La bulle de l’hydrogène a éclaté. — Pierre Wunsch
La première génération de technologies a vu ses prix chuter et rencontre un succès supérieur aux attentes. Panneaux solaires, pompes à chaleur et batteries permettent désormais une électrification abordable de la mobilité et du chauffage résidentiel. « Mais il faut parler de la Chine », insiste Pierre Wunsch. « Notre optimisme climatique repose sur des technologies qui viennent de Chine. C’est un problème, surtout lorsque je vois le président chinois Xi Jinping et le président russe Vladimir Poutine côte à côte lors d’un défilé militaire. La Chine domine la chaîne de valeur des terres rares. Elle l’a planifié pendant des années et nous n’avons pas réagi. »
L’hydrogène
Pour décarboner l’industrie lourde de manière abordable, une deuxième génération de technologies est nécessaire, estime Pierre-Laurent Lucille, économiste en chef d’Engie. « Je pense aux gaz renouvelables, à l’hydrogène ou à la capture du carbone. L’incertitude reste énorme. Si nous ne parvenons pas, d’ici 2035, à faire monter en puissance ces technologies et à en réduire les coûts grâce au déploiement massif, les objectifs de 2040 et 2050 seront inatteignables. »
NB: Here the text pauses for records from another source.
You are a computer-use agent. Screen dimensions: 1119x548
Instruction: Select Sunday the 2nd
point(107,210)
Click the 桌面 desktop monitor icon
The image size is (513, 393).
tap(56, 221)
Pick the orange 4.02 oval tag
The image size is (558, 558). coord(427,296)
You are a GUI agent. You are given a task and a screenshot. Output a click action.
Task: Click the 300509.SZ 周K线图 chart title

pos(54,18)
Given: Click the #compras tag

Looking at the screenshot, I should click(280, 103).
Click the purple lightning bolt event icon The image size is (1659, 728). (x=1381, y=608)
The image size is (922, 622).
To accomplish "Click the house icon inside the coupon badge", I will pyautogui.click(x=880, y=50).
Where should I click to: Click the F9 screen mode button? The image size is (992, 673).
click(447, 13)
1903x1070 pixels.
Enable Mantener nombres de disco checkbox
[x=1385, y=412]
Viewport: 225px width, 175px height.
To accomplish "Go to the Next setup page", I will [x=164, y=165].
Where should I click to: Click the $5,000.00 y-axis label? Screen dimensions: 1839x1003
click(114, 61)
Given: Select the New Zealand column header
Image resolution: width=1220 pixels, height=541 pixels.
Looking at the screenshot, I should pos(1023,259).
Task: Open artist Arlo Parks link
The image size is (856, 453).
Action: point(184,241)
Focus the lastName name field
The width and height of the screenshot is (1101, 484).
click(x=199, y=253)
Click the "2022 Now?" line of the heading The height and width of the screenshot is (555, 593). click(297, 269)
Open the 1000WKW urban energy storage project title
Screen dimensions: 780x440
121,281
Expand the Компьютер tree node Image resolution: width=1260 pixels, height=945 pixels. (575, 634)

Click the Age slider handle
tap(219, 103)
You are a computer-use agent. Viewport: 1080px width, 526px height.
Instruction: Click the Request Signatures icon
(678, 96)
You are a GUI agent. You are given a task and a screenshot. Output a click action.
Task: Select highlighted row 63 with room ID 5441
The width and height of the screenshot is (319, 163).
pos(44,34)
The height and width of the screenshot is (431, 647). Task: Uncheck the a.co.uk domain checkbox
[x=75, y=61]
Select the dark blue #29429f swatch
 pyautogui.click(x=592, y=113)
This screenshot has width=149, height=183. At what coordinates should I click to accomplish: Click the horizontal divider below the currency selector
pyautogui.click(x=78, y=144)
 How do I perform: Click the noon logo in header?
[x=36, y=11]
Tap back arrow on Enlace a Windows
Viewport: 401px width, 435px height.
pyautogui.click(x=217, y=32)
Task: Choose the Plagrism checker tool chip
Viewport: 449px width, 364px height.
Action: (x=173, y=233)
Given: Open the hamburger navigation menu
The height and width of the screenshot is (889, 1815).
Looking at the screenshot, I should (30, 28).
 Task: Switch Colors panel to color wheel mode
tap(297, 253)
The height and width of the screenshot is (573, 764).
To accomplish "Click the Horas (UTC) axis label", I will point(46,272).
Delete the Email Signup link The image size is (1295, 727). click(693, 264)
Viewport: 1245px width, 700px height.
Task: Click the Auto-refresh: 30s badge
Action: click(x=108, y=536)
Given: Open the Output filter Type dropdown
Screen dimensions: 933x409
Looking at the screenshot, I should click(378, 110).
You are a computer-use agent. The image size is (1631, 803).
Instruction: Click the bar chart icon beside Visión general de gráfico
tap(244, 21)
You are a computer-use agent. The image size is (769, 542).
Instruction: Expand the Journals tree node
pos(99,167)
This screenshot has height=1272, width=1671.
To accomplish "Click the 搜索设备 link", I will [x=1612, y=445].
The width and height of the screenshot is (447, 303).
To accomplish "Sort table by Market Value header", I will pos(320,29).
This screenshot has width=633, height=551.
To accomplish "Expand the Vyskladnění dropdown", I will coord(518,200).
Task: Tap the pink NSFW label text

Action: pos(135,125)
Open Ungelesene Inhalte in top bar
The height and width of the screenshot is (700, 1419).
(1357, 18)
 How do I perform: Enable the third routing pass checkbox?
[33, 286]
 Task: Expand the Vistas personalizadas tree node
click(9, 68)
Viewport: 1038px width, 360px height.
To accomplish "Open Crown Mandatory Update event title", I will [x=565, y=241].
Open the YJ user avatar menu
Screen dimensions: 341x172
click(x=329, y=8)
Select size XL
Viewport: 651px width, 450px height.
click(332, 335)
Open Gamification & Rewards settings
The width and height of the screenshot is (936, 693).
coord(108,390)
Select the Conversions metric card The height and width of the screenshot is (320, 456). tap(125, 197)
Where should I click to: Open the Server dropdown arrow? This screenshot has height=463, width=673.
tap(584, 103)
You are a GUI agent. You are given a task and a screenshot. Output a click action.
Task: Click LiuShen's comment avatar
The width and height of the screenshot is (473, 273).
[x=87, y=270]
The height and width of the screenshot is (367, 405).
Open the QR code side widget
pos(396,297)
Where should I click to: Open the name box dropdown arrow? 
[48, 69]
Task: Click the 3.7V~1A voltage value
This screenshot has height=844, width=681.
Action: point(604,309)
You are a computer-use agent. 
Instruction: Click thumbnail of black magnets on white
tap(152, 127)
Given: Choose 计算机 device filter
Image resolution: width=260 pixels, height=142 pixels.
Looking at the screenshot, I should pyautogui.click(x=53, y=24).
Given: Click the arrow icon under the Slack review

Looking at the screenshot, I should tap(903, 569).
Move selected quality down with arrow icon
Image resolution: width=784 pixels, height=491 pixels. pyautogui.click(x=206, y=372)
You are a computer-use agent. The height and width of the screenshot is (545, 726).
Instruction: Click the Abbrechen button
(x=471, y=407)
La Commission européenne a longtemps considéré l’hydrogène comme le sauveur de l’industrie lourde. « Mais cette bulle a éclaté », affirme Pierre Wunsch. « L’industrie lourde devra recourir à la capture et au stockage du carbone, mais ces technologies restent coûteuses. Comptez 200 euros par tonne de CO₂. Pour atteindre le net zéro, il faudra même, in fine, un prix du carbone d’au moins 800 euros par tonne. Si vous imposez un tel prix, c’est la révolution assurée. Vous pouvez augmenter progressivement le prix du carbone, mais vous arriverez trop tard pour atteindre les objectifs climatiques. »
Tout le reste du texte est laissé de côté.